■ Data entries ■
[Start of section]
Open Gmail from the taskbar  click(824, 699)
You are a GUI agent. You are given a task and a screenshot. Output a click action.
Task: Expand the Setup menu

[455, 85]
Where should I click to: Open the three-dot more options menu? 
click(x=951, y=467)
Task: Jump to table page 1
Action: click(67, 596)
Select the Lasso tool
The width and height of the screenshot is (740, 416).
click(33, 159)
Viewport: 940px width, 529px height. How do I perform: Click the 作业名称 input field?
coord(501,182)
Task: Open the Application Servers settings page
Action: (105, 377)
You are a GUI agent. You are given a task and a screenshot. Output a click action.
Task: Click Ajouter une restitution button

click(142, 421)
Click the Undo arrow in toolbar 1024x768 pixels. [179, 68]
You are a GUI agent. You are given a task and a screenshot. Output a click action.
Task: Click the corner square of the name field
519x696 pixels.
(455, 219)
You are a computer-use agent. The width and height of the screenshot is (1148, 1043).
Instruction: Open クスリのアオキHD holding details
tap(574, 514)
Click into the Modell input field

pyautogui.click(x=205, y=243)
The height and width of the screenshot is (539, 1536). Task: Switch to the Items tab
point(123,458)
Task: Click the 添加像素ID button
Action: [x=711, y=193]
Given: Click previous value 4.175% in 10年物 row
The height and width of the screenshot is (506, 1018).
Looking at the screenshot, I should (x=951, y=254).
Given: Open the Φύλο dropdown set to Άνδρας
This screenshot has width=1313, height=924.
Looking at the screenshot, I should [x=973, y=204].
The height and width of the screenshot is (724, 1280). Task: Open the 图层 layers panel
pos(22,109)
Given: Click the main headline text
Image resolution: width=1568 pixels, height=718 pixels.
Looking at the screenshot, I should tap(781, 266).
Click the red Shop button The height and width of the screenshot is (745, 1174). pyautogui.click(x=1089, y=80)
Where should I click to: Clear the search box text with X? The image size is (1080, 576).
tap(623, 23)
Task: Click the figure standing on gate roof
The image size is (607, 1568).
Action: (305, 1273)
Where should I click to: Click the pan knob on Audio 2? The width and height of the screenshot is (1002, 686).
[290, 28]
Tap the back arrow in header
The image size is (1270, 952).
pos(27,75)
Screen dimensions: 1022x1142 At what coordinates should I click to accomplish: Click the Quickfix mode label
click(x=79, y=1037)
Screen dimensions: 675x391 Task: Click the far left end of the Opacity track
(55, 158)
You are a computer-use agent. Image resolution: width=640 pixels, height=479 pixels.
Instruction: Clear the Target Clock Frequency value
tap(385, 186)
[End of section]
■ Brief ■
An exact restatement of all the entries above is needed.

■ Your response ■
Open Gmail from the taskbar  click(824, 699)
You are a GUI agent. You are given a task and a screenshot. Output a click action.
Task: Expand the Setup menu

[455, 85]
Where should I click to: Open the three-dot more options menu? 
click(x=951, y=467)
Task: Jump to table page 1
Action: click(67, 596)
Select the Lasso tool
The width and height of the screenshot is (740, 416).
click(33, 159)
Viewport: 940px width, 529px height. How do I perform: Click the 作业名称 input field?
coord(501,182)
Task: Open the Application Servers settings page
Action: (105, 377)
You are a GUI agent. You are given a task and a screenshot. Output a click action.
Task: Click Ajouter une restitution button

click(142, 421)
Click the Undo arrow in toolbar 1024x768 pixels. [179, 68]
You are a GUI agent. You are given a task and a screenshot. Output a click action.
Task: Click the corner square of the name field
519x696 pixels.
(455, 219)
You are a computer-use agent. The width and height of the screenshot is (1148, 1043).
Instruction: Open クスリのアオキHD holding details
tap(574, 514)
Click into the Modell input field

pyautogui.click(x=205, y=243)
The height and width of the screenshot is (539, 1536). Task: Switch to the Items tab
point(123,458)
Task: Click the 添加像素ID button
Action: [x=711, y=193]
Given: Click previous value 4.175% in 10年物 row
The height and width of the screenshot is (506, 1018).
Looking at the screenshot, I should (x=951, y=254).
Given: Open the Φύλο dropdown set to Άνδρας
This screenshot has width=1313, height=924.
Looking at the screenshot, I should [x=973, y=204].
The height and width of the screenshot is (724, 1280). Task: Open the 图层 layers panel
pos(22,109)
Given: Click the main headline text
Image resolution: width=1568 pixels, height=718 pixels.
Looking at the screenshot, I should tap(781, 266).
Click the red Shop button The height and width of the screenshot is (745, 1174). pyautogui.click(x=1089, y=80)
Where should I click to: Clear the search box text with X? The image size is (1080, 576).
tap(623, 23)
Task: Click the figure standing on gate roof
The image size is (607, 1568).
Action: (305, 1273)
Where should I click to: Click the pan knob on Audio 2? The width and height of the screenshot is (1002, 686).
[290, 28]
Tap the back arrow in header
The image size is (1270, 952).
pos(27,75)
Screen dimensions: 1022x1142 At what coordinates should I click to accomplish: Click the Quickfix mode label
click(x=79, y=1037)
Screen dimensions: 675x391 Task: Click the far left end of the Opacity track
(55, 158)
You are a computer-use agent. Image resolution: width=640 pixels, height=479 pixels.
Instruction: Clear the Target Clock Frequency value
tap(385, 186)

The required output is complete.